*WHAT THIS TASK INVOLVES*: Put the lines from the one containing "Given: Check the battery indicator icon" through the end of the items into a numbered list, leaving out blank lines.

*RECORDS FOR THIS TASK*:
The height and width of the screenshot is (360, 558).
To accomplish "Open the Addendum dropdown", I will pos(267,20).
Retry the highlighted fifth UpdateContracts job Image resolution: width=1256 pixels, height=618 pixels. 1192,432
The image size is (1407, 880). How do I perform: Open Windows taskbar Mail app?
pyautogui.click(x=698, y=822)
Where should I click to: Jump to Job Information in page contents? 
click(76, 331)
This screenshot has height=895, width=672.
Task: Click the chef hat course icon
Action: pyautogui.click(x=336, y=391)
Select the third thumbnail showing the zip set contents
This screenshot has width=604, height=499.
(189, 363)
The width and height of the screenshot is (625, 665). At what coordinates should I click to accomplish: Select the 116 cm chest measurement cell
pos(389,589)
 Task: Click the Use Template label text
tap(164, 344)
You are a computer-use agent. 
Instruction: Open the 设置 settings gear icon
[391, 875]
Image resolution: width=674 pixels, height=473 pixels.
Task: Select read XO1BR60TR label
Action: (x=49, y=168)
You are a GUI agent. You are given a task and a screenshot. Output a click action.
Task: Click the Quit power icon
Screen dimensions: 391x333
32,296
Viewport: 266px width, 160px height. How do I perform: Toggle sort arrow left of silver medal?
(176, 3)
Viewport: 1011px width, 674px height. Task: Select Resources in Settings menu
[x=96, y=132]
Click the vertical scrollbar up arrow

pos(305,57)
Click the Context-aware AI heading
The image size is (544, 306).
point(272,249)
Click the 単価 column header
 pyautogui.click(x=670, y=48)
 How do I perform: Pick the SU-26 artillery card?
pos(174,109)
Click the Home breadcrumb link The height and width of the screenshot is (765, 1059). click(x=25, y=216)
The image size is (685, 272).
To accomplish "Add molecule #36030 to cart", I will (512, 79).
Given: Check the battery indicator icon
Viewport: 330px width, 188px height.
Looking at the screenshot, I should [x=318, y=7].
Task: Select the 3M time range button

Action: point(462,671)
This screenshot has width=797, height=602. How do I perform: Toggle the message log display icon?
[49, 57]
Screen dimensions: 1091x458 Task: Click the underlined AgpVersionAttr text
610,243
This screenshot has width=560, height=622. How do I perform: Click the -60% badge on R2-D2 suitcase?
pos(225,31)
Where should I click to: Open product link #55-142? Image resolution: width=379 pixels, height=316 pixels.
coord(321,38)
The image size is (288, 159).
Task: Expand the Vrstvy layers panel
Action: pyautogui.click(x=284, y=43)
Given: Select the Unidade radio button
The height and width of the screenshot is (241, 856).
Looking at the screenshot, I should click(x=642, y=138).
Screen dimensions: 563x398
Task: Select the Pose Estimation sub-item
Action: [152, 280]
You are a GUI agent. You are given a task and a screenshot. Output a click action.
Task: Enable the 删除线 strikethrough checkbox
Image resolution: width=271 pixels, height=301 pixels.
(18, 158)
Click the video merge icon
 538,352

*RESPONSE BELOW*:
1. Given: Check the battery indicator icon
2. Viewport: 330px width, 188px height.
3. Looking at the screenshot, I should [x=318, y=7].
4. Task: Select the 3M time range button
5. Action: point(462,671)
6. This screenshot has width=797, height=602. How do I perform: Toggle the message log display icon?
7. [49, 57]
8. Screen dimensions: 1091x458 Task: Click the underlined AgpVersionAttr text
9. 610,243
10. This screenshot has width=560, height=622. How do I perform: Click the -60% badge on R2-D2 suitcase?
11. pos(225,31)
12. Where should I click to: Open product link #55-142? Image resolution: width=379 pixels, height=316 pixels.
13. coord(321,38)
14. The image size is (288, 159).
15. Task: Expand the Vrstvy layers panel
16. Action: pyautogui.click(x=284, y=43)
17. Given: Select the Unidade radio button
18. The height and width of the screenshot is (241, 856).
19. Looking at the screenshot, I should click(x=642, y=138).
20. Screen dimensions: 563x398
21. Task: Select the Pose Estimation sub-item
22. Action: [152, 280]
23. You are a GUI agent. You are given a task and a screenshot. Output a click action.
24. Task: Enable the 删除线 strikethrough checkbox
25. Image resolution: width=271 pixels, height=301 pixels.
26. (18, 158)
27. Click the video merge icon
28.  538,352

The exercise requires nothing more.